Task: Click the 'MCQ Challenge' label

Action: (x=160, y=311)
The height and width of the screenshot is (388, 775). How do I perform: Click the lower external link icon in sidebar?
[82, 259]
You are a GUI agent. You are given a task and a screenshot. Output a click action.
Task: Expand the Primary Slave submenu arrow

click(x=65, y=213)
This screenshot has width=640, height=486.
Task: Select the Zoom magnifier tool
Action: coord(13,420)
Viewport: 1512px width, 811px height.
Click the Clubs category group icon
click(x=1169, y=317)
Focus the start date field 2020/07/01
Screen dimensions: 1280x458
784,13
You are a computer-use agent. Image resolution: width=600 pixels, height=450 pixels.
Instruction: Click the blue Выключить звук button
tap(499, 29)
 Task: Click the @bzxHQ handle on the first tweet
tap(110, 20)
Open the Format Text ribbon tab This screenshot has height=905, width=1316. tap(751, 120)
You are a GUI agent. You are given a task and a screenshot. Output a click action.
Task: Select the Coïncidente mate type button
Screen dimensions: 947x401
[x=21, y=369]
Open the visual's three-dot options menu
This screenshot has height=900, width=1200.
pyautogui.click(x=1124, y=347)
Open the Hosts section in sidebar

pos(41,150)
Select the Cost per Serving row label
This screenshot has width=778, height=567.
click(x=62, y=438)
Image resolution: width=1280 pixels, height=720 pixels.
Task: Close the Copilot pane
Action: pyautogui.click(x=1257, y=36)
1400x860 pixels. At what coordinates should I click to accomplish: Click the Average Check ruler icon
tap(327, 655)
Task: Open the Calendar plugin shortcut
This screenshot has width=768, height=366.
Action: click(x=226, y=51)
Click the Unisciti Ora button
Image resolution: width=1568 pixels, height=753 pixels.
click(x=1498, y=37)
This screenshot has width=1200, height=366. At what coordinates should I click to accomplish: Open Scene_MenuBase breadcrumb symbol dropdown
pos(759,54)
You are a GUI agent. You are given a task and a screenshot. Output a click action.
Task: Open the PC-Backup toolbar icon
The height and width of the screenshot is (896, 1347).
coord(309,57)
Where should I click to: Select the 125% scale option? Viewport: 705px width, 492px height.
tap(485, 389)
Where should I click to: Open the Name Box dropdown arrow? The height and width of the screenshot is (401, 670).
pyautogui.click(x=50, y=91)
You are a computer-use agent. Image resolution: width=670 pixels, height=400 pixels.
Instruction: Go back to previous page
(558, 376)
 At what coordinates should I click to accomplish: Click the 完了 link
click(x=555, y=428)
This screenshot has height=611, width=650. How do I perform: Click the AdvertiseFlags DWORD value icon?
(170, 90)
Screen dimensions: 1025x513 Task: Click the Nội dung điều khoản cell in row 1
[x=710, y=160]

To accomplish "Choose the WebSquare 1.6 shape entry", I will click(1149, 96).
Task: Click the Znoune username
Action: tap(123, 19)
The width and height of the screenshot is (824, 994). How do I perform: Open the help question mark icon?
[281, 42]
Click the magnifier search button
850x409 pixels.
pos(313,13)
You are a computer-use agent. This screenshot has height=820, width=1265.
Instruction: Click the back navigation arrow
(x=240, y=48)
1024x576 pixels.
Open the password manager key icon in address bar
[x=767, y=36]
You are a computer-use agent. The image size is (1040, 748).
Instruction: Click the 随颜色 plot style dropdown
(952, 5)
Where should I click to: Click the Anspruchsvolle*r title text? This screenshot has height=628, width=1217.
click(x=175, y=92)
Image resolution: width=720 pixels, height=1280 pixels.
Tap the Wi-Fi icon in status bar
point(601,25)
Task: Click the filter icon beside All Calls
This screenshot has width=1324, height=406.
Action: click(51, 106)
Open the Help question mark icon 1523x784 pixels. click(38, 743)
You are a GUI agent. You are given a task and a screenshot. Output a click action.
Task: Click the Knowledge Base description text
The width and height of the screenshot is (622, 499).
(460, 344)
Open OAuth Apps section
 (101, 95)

Task statement -> From the line containing "Instruction: Click the back navigation arrow" to the final line of the data above, transcribe every line exactly and nothing more.

Task solution ->
Instruction: Click the back navigation arrow
(x=240, y=48)
1024x576 pixels.
Open the password manager key icon in address bar
[x=767, y=36]
You are a computer-use agent. The image size is (1040, 748).
Instruction: Click the 随颜色 plot style dropdown
(952, 5)
Where should I click to: Click the Anspruchsvolle*r title text? This screenshot has height=628, width=1217.
click(x=175, y=92)
Image resolution: width=720 pixels, height=1280 pixels.
Tap the Wi-Fi icon in status bar
point(601,25)
Task: Click the filter icon beside All Calls
This screenshot has width=1324, height=406.
Action: click(51, 106)
Open the Help question mark icon 1523x784 pixels. click(38, 743)
You are a GUI agent. You are given a task and a screenshot. Output a click action.
Task: Click the Knowledge Base description text
The width and height of the screenshot is (622, 499).
(460, 344)
Open OAuth Apps section
 (101, 95)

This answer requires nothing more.